Selasa, 15 Maret 2011
Hari-hari selanjutnya tidak akan gue ceritakan tidak apa-apa, kan? Hanya akan mengingatkan gue pada hari-hari dalam sebulan yang menurut gue datar, dan menjurus kelam mungkin. Hari-hari dimana Alya dan Dira semakin dekat, tapi anehnya gue belum mendengar gosip resminya mereka pacaran.
Belum, setidaknya sampai pada minggu kedua di bulan Maret itu. Tepat delapan hari yang lalu dihitung dari gue menulis cerita sekarang ini, pada siang yang terlalu panas sehingga membuat cowok pemalas seperti gue memutuskan untuk ke perpustakaan, yang ber-AC.

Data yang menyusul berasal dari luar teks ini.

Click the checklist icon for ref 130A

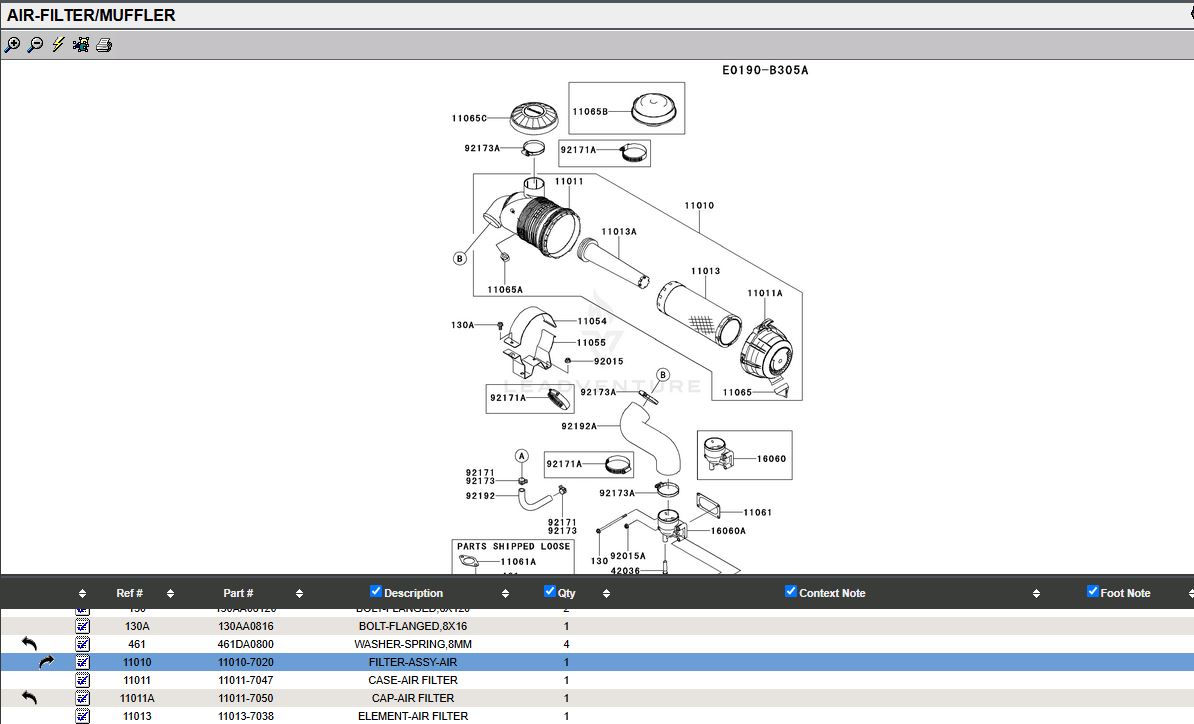tap(83, 626)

Sepi, hanya 2 meja terisi dari 20 meja yang ada. Gue mencari meja terjauh dari jangkauan mata penjaga perpustakaan, cocok untuk tidur dibalik ensiklopedia, pikir gue. Yah, itu baru niat gue sebelum gue melihat Dira dan Alya duduk tak jauh dari meja tujuan gue.
Astaga, selama sebulan gue sudah menghindari tempat-tempat yang berbau mereka, tetapi kenapa giliran sekarang malah ketemu diruangan yang begini? Dan lagipula gue kan tidak mau kembali keluar yang panasnya minta ampun. Ah, sudahlah. Kenapa juga rupanya? Kenapa pula gue harus menghindari mereka? Kebodohan gue terus berlangsung ternyata.

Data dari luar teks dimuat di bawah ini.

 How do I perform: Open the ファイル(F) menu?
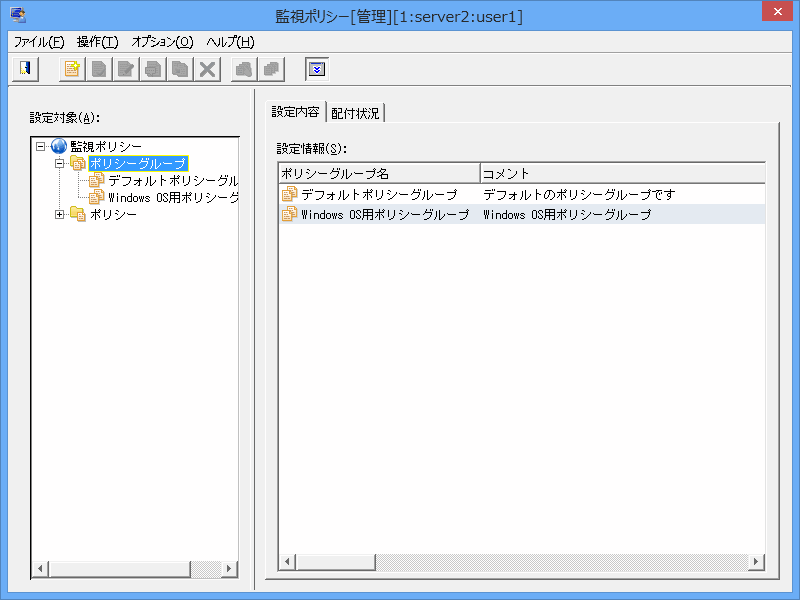(x=39, y=42)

Mereka tidak melihat gue, Dira sibuk mengetik di laptopnya dan sesekali mengarahkan kepala dan membaca pada buku yang dipegang Alya. Tumpukan buku tinggi-tinggi memenuhi meja mereka, aman.
Gue mengambil ensiklopedia paling lebar yang gue temui secara asal. Cocok untuk didirikan dan menutupi gue tidur. Lima menit.. Sepuluh menit.. Gue mulai memasuki awang-awang. Suara kertas yang dibolak-balik, suara diskusi kecil Alya, dan suara jari Dira yang beradu cepat dengan keyboard laptopnya seperti lagu pengantar tidur bagi gue. Lalu hening.
"Ya udah, besok aja kita balik lagi, kak. Besok aku temenin lagi," sayup-sayup masih terdengar suara Alya.
"Iya, Al. Eh, ehm, Alya..." gue mendengar suara kursi yang berderit-derit waktu itu, mungkin Dira yang berbicara tadi merasa gelisah akan sesuatu.
"Ya?"
"Al, aku ngga bisa tahan ini terus. Aku, perasaan aku ke kamu masih sama kayak tiga tahun yang lalu..."
Deg!
Deg deg deg deg!
Nyawa gue yang sudah hampir di langit ketujuh kembali dengan cepat ke bumi.
Apa-apaan ini? Astaga, kuping gue jadi sangat peka sekarang mendengar percakapan mereka.
"Kak..."
"Alya, apa sekarang kamu mau ngasih jawaban yang beda dari waktu itu?"
"..."
"Alya..."
Brak!
Ya, efek suara itu harus gue ketik di cerita ini karena pada waktu itu ensiklopedia yang gue dirikan di meja tersenggol siku gue. Tersenggol, bersamaan dengan terbukanya mata gue karena sudah sepenuhnya tersadar akan arah percakapan mereka, dan sangat kaget tentunya.
"K-Kevin! Ya ampun, gue ngga liat ada lo dari tadi disini," ekspresi Dira melihat gue seperti melihat hantu. Tapi itu tidak terlalu gue perhatikan, yang gue perhatikan adalah ekspresi cewek disebelah Dira, Alya.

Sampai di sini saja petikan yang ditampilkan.